Dataset entries:
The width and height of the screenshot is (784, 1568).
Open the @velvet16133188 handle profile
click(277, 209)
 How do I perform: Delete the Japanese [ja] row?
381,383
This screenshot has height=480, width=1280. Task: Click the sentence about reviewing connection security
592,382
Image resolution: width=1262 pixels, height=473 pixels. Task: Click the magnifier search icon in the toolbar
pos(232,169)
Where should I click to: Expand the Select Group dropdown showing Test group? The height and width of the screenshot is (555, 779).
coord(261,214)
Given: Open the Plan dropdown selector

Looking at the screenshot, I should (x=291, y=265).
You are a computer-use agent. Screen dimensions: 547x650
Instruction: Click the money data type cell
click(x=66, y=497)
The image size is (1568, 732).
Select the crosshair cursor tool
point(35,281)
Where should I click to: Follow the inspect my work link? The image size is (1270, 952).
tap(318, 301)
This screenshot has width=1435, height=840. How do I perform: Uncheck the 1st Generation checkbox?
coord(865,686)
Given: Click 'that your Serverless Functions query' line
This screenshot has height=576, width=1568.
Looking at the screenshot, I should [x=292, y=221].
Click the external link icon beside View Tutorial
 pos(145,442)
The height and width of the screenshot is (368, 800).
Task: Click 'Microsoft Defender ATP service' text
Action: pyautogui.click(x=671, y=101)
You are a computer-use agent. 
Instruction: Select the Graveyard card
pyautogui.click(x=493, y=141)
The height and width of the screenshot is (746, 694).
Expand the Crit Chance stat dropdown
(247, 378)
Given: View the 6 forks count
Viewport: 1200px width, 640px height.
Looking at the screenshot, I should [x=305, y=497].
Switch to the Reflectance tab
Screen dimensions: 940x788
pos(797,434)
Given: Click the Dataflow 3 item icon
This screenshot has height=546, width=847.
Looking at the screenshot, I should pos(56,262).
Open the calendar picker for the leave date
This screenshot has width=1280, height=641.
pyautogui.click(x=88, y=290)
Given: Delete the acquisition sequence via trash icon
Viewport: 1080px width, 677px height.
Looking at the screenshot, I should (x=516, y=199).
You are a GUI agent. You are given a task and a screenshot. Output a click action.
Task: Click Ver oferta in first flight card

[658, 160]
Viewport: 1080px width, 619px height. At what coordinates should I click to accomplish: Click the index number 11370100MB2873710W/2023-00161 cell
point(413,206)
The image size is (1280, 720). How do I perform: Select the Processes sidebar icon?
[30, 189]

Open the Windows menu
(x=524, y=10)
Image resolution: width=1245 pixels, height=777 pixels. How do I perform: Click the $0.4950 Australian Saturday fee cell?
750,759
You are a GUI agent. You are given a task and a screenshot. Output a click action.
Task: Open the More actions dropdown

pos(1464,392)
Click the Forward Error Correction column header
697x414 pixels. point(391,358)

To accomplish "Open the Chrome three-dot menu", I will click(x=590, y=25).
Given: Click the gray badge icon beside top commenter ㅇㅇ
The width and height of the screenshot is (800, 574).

WHAT YOU SHOULD DO:
From the records above, pull every line that has the string "computer" and copy it.

TASK RESPONSE:
You are a computer-use agent. Screen dimensions: 547x650
You are a computer-use agent. 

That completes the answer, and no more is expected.